This project, part of my CareerFoundry Data Analytics Course, aimed to demonstrate practical skills in data sourcing, analysis, and visualization, focusing on the World Happiness Report. Aligned with the course's objective of independent dataset selection, the project utilized Python for exploratory visual analysis, hypothesis development, and advanced analytics. The culmination was a concise Tableau storyboard presentation, showcasing a deep understanding of the data and its implications.
The World Happiness Report, published by the Sustainable Development Solutions Network, ranks countries annually based on life evaluations from Gallup World Poll data. Life evaluations, measured on the Cantril ladder (0 to 10), consider variables like GDP per capita, social support, healthy life expectancy, freedom, generosity, and corruption. This report is a global reference, sparking international conversations on well-being in policy-making
To proficiently execute exploratory visual analysis in Python, identifying meaningful connections between variables for further exploration. Formulating hypotheses and applying diverse advanced analytical techniques, the conclusive outcomes are communicated through a concise Tableau storyboard presentation.
Python and libraries (Pandas, NumPy, Matplotlib, SciPy, Seaborn, Folium, Plotly), Tableau, Excel.
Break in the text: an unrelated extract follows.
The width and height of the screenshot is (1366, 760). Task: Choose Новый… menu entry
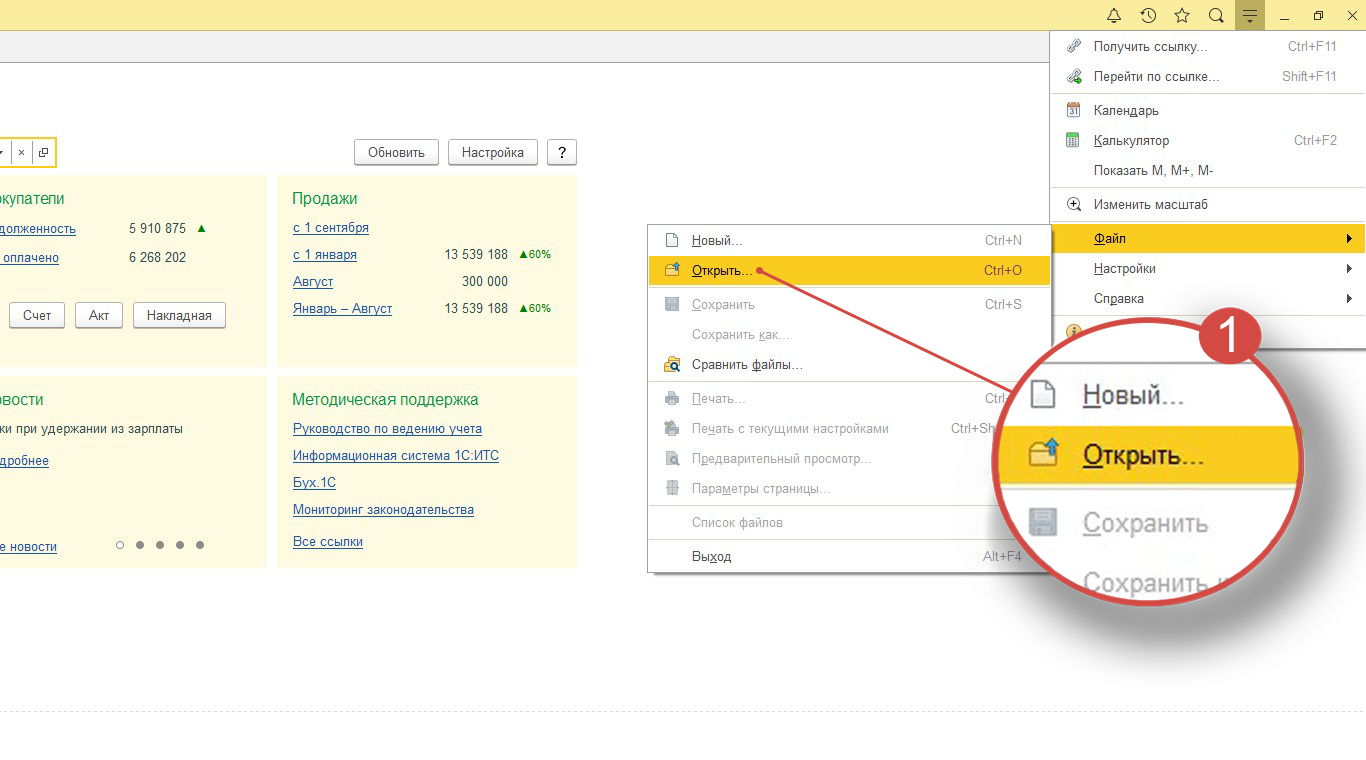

Dataset - Kaggle. Primary source - World Happiness Report website.
I began with nine datasets for the World Happiness Report (spanning 2015-2023), each representing a specific year. Utilizing a classic methodology, I merged these datasets, ensuring consistent formatting, addressing missing values, and eliminating duplicates for accurate and reliable data crucial to analysis.
Conducting EDA (Exploratory Data Analysis) in Python involved tasks like correlation maps, scatter plots, and pair plots. A notable finding was the highest correlation between happiness score and GDP per Capita, leading to the hypothesis that higher GDP per Capita is associated with higher happiness scores. In order to further investigate this, advanced analytical methods, including regression analysis and k-means clustering, were performed to test and explore these connections.
Regression analysis helps us understand how one or more factors are related to an outcome, allowing us to predict or explain changes in the outcome based on the values of the factors. The results of the regression analysis were showing that our model moderately explains happiness score variability. Yet, nearly half the variance remains unexplained by GDP Per Capita.
A cluster analysis groups data points into "clusters". We can then compare the groups of data to uncover new patterns. Utilizing clustering, three distinct groups emerged. Analyzing the chart below, it's evident that countries in the Cluster 0 not only boast the highest median Happiness scores but also lead in GDP Per Capita.
Integrating a shapefile for spatial representation, I delved into geographic insights regarding the relationship between GDP per Capita and happiness scores. The results supported the hypothesis, confirming that regions with higher GDP were associated with elevated happiness scores.
More details about the project:
Understanding the Kaggle dataset posed initial challenges, particularly in interpreting terms like Corruption Perceptions. A notable anomaly emerged as countries with the highest happiness scores and elevated values in other variables exhibited unexpectedly high corruption values. To resolve this inconsistency, I conducted a thorough verification process using the World Happiness Report's official pageāthe dataset's primary source. The investigation clarified that variables represented contributions to the Happiness Score, not absolute measures. In the case of Corruption Perceptions, higher values indicated a lack of corruption, contributing positively to happiness in countries with higher happiness scores
The project encountered challenges in navigating the vast possibilities within the data. Despite the desire to delve deeper into regional aspects and variations, time constraints mandated a focused approach.
In the World Happiness Report project, my journey through the realms of data analytics was both enlightening and with surprises.
What surprised me was the nuanced relationship between happiness and GDP per capita. Initially, I expected a linear correlation, assuming that higher GDP per capita would consistently translate to higher happiness scores. However, the data challenged this assumption, revealing that the happiest countries don't consistently possess the highest GDP per capita. This unexpected finding underscores the complexity of factors influencing happiness.
The unexpected revelation was the profound versatility of Python, not only as a tool for visualization but as a robust platform for advanced analytics, embracing methods like regression analysis and k-means clustering. The experience enriched my understanding of data analytics, teaching me to navigate challenges, validate hypotheses, and communicate findings effectively through Tableau.
Moving forward, a multivariate exploration, employing techniques such as multiple regression, will provide a nuanced understanding of how combinations of these factors interact to influence happiness, ensuring a comprehensive analysis beyond GDP per Capita alone.
Exploring residual factors, with a focus on cultural, environmental, and political variables, to uncover additional influences on happiness beyond the primary variables considered in the World Happiness Report.